Give the data again exactly, stopping after the "Merchandise (692, 412)" line.

▸ Data in this exercise
____
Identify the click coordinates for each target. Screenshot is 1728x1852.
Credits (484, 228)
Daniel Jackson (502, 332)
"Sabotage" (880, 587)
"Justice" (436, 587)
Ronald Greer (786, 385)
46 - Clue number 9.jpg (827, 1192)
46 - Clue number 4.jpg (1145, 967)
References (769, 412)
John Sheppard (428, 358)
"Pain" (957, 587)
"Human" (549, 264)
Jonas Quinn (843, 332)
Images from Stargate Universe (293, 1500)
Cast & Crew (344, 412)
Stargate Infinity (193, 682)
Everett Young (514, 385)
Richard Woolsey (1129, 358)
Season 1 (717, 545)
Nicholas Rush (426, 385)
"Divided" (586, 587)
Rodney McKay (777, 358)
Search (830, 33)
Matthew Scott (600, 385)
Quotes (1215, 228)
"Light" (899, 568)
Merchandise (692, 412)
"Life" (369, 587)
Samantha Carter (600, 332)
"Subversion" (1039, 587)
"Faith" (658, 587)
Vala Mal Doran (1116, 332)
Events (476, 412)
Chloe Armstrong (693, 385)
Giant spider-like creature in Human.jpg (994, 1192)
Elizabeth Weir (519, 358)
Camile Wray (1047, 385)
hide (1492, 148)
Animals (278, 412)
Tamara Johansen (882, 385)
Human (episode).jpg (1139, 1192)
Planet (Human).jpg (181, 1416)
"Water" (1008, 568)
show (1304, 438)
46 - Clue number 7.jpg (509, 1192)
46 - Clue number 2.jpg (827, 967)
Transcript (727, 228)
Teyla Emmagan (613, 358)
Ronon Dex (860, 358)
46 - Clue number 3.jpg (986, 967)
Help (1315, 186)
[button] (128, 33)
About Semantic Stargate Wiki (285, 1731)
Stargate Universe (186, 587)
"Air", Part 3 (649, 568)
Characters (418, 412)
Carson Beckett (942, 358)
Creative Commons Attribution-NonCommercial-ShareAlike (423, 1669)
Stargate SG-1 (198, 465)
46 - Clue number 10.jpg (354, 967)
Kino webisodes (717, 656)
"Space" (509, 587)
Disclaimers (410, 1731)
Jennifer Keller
____
▸ Output
Identify the click coordinates for each target. Screenshot is 1728x1852.
Credits (484, 228)
Daniel Jackson (502, 332)
"Sabotage" (880, 587)
"Justice" (436, 587)
Ronald Greer (786, 385)
46 - Clue number 9.jpg (827, 1192)
46 - Clue number 4.jpg (1145, 967)
References (769, 412)
John Sheppard (428, 358)
"Pain" (957, 587)
"Human" (549, 264)
Jonas Quinn (843, 332)
Images from Stargate Universe (293, 1500)
Cast & Crew (344, 412)
Stargate Infinity (193, 682)
Everett Young (514, 385)
Richard Woolsey (1129, 358)
Season 1 (717, 545)
Nicholas Rush (426, 385)
"Divided" (586, 587)
Rodney McKay (777, 358)
Search (830, 33)
Matthew Scott (600, 385)
Quotes (1215, 228)
"Light" (899, 568)
Merchandise (692, 412)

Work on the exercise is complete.